_Source passage_
** Begin **
Fork me on GitHub
#datomic
<
2015-07-16
>
gerstree09:07:44

When following the guide (http://docs.datomic.com/aws.html) to deploy datomic transactor on AWS I end up with the problem described here: http://comments.gmane.org/gmane.comp.db.datomic.user/4568

gerstree09:07:48

I tried to to find the startup.sh script that gets downloaded from a Datomic S3 bucket to find out what the problem could be, but cannot find it

gerstree09:07:37

I also tried to boot the Datomic AMI by hand to figure out how to fix this, but I cannot log into the instance by ssh, although I have a key pair set up and used it while booting the AMI

gerstree09:07:28

The security group also allow inboud ssh traffic

gerstree10:07:42

Can someone help me figure out how to fix this, or am I better of setting up a custom AMI and a manual/custom automation transactor installation

robert-stuttaford11:07:46

@gerstree, @bkamphaus should be able to assist when he appears

gerstree11:07:00

@robert-stuttaford: great, thanks. I will continue with the rest of my setup and wait a bit for help on the transactor part.

marshall12:07:55

@gerstree: What size EC2 instance are you attempting to start the txor on?

gerstree12:07:53

@marshall It was a c3.large instance

Ben Kamphaus13:07:42

@gerstree: what’s the Xmx and memory settings you’re using?

Ben Kamphaus13:07:32

re: process, you’re using the ensure-transactor, ensure-cf, create-cf-template, create-cf-stack commands? For the keypair, you added it to the generated JSON (using AWS docs or some other resource for guidance)?

gerstree13:07:18

@bkamphaus, I did exactly what was documented in http://docs.datomic.com/aws.html: ensure-transactor, ensure-cf, create-cf-template and create-cf-stack. I did not add the keypair to the generated JSON when using the create-cf-stack

gerstree13:07:11

I did however start an instance from the console using a keypair (that works for several other instances) and could not connect to that instance

gerstree13:07:34

Should the image allow ssh access?

Ben Kamphaus13:07:56

some common culprits for this sort of thing: heap size too large for instance, memory settings larger than 75% of heap size, unsupported instance type (looking into it), license not valid for version of Datomic requested

gerstree13:07:00

I am looking for a way to find the error, what would be the best approach? I was trying to start an instance and run the startup.sh manually.
** End **
_Provided data_
** Begin **
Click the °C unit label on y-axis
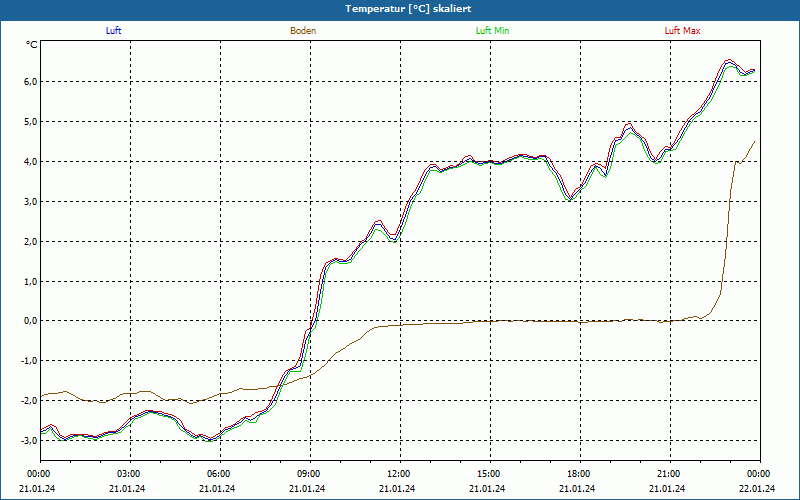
** End **
_Objective_
Reproduce everything in the Datomic thread above from "gerstree13:07:18" down to "allow ssh access?", with the wording unchanged.

_Solved problem_
gerstree13:07:18

@bkamphaus, I did exactly what was documented in http://docs.datomic.com/aws.html: ensure-transactor, ensure-cf, create-cf-template and create-cf-stack. I did not add the keypair to the generated JSON when using the create-cf-stack

gerstree13:07:11

I did however start an instance from the console using a keypair (that works for several other instances) and could not connect to that instance

gerstree13:07:34

Should the image allow ssh access?